• [出典抜粋]

------------------------------------------------------------

令和3年度新エネルギー等の導入促進のための広報等事業委託費(再エネ導入・運転人材育成支援事業(水力発電))報告書
報告書概要
この報告は、令和3年度に実施された水力発電分野における人材育成支援事業について書かれた報告書である。エネルギー基本計画において水力発電が純国産で安定供給性に優れた重要な電源として位置づけられているものの、初期建設コストの高さや関係機関との調整の複雑さ、さらに技術人材の不足により新規地点の開発が十分に進んでいない現状がある。高度経済成長期以降の水力発電事業の停滞と技術者の大量退職を背景として、この人材不足問題が表面化しており、今後の水力発電開発継続のために技術者育成が喫緊の課題となっている。本事業では、新規中小水力開発を中心とした効率性・環境順応性・安全性向上につながる合理的な水力発電設備の更新・増強を担う水力技術者の育成を図るため、調査から保守・運営管理まで広範な基礎的事項と専門的事項を記載したテキストを作成した。また、作成したテキストを基にした研修カリキュラムを策定し、テキストおよび研修カリキュラムに基づいた研修会をオンライン形式で開催した。研修テキストは、既存の研修内容との重複を避けつつ入門編から専門的な部分をカバーできる構成とし、土木・機械・電気といった分野別ではなく事業実施の流れに沿った構成とした。事業段階を事業立案段階、事業実施段階、事業建設段階、発電所運用段階に分け、各段階での主要な検討内容と判断ポイントを明確にしている。研修は新型コロナウイルス感染症対策のためオンライン形式で実施され、多くの参加者から高い満足度を得た。参加者の約4割が経験1年未満の初心者であり、体系的な知見獲得という当初の目的は達成された。オンライン形式により移動時間制約がなく、細切れでも関心に応じて参加できるメリットがあった一方、実機を用いたリアルな研修の必要性も指摘された。

------------------------------------------------------------

• [提示資料]
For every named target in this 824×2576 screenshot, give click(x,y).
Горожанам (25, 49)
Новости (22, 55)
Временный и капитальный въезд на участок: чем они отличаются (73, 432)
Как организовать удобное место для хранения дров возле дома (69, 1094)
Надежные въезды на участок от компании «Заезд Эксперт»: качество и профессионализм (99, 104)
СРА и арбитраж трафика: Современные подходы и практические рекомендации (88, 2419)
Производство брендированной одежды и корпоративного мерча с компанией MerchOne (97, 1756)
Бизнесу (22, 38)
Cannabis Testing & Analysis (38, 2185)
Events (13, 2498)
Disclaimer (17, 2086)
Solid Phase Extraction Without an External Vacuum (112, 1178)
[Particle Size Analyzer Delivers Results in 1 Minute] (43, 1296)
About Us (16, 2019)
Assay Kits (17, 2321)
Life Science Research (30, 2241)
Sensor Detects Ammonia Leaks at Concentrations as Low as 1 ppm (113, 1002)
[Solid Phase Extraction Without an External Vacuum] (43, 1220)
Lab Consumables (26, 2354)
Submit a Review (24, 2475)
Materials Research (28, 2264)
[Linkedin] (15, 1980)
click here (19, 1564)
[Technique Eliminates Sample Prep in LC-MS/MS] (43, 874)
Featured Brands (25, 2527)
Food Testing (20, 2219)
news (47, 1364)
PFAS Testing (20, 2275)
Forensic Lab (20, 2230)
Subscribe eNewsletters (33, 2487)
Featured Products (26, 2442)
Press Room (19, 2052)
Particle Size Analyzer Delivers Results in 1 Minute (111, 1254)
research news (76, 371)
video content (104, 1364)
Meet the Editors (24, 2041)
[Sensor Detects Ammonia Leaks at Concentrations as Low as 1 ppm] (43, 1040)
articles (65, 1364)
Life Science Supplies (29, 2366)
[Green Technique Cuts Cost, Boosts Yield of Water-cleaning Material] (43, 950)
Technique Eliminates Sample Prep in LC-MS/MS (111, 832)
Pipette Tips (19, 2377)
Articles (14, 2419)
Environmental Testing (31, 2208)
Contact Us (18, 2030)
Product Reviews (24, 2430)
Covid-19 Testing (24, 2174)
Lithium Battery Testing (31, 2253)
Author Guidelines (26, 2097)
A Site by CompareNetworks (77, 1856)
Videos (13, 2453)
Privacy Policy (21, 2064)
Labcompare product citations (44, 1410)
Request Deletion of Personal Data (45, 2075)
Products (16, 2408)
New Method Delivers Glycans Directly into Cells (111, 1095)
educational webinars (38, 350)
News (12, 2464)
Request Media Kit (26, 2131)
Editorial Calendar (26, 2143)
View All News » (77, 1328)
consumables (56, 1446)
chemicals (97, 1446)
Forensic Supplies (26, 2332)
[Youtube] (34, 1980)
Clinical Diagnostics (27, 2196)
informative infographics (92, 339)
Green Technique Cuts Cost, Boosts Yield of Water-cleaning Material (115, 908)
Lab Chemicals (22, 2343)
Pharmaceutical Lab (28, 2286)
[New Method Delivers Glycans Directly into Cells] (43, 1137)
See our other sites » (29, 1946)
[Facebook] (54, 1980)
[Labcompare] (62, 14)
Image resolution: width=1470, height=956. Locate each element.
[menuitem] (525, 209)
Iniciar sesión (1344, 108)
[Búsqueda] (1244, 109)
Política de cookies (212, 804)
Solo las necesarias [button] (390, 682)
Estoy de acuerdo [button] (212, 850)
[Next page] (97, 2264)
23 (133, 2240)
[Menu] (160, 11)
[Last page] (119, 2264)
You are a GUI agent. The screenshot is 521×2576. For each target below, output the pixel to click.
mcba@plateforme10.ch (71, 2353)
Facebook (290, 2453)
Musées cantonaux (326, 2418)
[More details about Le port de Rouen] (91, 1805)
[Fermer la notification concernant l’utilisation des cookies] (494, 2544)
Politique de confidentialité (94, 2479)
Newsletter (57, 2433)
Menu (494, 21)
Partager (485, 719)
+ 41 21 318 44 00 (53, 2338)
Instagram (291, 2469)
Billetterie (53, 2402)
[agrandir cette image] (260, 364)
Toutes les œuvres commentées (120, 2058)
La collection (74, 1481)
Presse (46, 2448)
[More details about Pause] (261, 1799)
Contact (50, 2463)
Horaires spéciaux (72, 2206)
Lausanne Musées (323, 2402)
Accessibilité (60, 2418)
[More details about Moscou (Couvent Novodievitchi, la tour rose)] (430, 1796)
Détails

------------------------------------------------------------

• [課題文] 出典抜粋の「令和3年度新エネルギー等の導」から始まり「な研修の必要性も指摘された。」で終わる部分を、「オンライン形式」を「遠隔形式」に置き換えて書き直すこと。 提示資料は出典抜粋とは関係がない。

• [結果]
令和3年度新エネルギー等の導入促進のための広報等事業委託費(再エネ導入・運転人材育成支援事業(水力発電))報告書
報告書概要
この報告は、令和3年度に実施された水力発電分野における人材育成支援事業について書かれた報告書である。エネルギー基本計画において水力発電が純国産で安定供給性に優れた重要な電源として位置づけられているものの、初期建設コストの高さや関係機関との調整の複雑さ、さらに技術人材の不足により新規地点の開発が十分に進んでいない現状がある。高度経済成長期以降の水力発電事業の停滞と技術者の大量退職を背景として、この人材不足問題が表面化しており、今後の水力発電開発継続のために技術者育成が喫緊の課題となっている。本事業では、新規中小水力開発を中心とした効率性・環境順応性・安全性向上につながる合理的な水力発電設備の更新・増強を担う水力技術者の育成を図るため、調査から保守・運営管理まで広範な基礎的事項と専門的事項を記載したテキストを作成した。また、作成したテキストを基にした研修カリキュラムを策定し、テキストおよび研修カリキュラムに基づいた研修会を遠隔形式で開催した。研修テキストは、既存の研修内容との重複を避けつつ入門編から専門的な部分をカバーできる構成とし、土木・機械・電気といった分野別ではなく事業実施の流れに沿った構成とした。事業段階を事業立案段階、事業実施段階、事業建設段階、発電所運用段階に分け、各段階での主要な検討内容と判断ポイントを明確にしている。研修は新型コロナウイルス感染症対策のため遠隔形式で実施され、多くの参加者から高い満足度を得た。参加者の約4割が経験1年未満の初心者であり、体系的な知見獲得という当初の目的は達成された。遠隔形式により移動時間制約がなく、細切れでも関心に応じて参加できるメリットがあった一方、実機を用いたリアルな研修の必要性も指摘された。